Records from a data collection
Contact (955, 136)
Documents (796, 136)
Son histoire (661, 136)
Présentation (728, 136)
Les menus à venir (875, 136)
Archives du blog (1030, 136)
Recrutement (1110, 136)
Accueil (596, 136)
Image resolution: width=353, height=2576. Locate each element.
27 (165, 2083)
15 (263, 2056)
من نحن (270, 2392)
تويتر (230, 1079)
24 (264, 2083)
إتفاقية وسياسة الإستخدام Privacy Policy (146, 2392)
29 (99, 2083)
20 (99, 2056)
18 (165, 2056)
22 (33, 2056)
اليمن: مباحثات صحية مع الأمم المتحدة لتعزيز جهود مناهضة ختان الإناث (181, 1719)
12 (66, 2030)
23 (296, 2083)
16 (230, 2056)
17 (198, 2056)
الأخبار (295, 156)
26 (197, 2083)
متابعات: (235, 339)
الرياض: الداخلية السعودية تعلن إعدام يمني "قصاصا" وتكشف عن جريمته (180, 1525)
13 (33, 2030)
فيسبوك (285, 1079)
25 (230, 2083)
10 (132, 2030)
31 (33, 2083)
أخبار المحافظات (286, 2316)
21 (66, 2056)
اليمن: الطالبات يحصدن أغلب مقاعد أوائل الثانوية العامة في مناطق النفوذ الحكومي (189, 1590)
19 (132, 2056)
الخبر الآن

> [Exercise prompt] Please copy out each line in the entries that mentions the string "اليمن".

> [Answer for the task]
اليمن: مباحثات صحية مع الأمم المتحدة لتعزيز جهود مناهضة ختان الإناث (181, 1719)
اليمن: الطالبات يحصدن أغلب مقاعد أوائل الثانوية العامة في مناطق النفوذ الحكومي (189, 1590)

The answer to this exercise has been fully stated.